Which of the following code snippets correctly removes the score variable from df?

  1. df |> select(-score)
  2. df |> select(-"score")
  3. df |> select(!score)
  4. df |> select(, -score)
  5. df |> select(desc(score))

Question 27

Which of the following code snippets filters observations where age is not NA, then arranges them in ascending order of age, and then selects the name and age variables?
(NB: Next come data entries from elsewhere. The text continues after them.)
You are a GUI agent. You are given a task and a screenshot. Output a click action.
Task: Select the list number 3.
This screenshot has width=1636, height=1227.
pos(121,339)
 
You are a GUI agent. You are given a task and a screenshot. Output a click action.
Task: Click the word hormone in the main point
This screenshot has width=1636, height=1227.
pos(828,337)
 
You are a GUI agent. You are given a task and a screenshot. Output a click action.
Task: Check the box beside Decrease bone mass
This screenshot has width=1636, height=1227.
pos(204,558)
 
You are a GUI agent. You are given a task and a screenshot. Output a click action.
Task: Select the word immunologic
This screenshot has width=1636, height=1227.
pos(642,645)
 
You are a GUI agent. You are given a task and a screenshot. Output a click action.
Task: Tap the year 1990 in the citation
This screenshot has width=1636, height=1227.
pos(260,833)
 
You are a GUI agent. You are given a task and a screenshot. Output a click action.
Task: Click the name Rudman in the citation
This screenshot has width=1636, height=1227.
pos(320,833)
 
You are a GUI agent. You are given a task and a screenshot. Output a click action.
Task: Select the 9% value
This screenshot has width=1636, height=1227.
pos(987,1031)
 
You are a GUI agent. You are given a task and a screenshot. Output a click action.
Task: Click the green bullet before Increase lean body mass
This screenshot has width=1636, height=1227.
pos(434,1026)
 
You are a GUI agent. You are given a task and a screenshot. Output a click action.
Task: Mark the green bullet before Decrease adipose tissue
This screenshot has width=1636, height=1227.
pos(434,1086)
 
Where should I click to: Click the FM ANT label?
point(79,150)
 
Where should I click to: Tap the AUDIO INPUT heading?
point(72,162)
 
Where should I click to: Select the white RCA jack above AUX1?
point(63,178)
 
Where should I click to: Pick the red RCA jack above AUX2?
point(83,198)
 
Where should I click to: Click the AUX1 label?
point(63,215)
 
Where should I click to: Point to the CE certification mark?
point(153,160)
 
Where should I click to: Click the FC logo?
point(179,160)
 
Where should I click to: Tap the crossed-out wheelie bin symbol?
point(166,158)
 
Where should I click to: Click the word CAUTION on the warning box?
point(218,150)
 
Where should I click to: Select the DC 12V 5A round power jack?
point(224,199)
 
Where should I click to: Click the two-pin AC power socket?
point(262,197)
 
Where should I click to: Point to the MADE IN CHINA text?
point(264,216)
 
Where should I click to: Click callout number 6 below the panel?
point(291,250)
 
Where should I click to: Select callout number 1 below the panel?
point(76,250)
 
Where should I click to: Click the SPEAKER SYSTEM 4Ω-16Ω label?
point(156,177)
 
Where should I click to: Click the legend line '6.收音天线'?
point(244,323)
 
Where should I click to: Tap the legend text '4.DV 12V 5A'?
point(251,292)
  1. df |> filter(!is.na(age)) |> arrange(age) |> select(name, age)
  2. df |> select(name, age) |> arrange(age) |> filter(!is.na(age))
  3. df |> arrange(age) |> filter(!is.na(age)) |> select(name, age)
  4. df |> filter(is.na(age)) |> arrange(desc(age)) |> select(name, age)
  5. All of the above

Question 28

Consider the two related data.frames, students and majors:

  • df_1
student_id name age
1 Brad 20
2 Jason 22
4 Marcie 21
  • df_2
student_id major
1 Business Administration
2 Economics
3 Data Analytics
student_id major name age
1 Business Administration Brad 20
2 Economics Jason 22
3 Data Analytics NA NA
  1. students |> left_join(majors)
  2. majors |> left_join(students)
  3. Both a and b

Question 29

In R, what does the function sd(x) compute, and why can it be more useful than var(x)?

Question 30

List at least four applications of data analytics in sports analytics mentioned in the lecture, and briefly describe each one.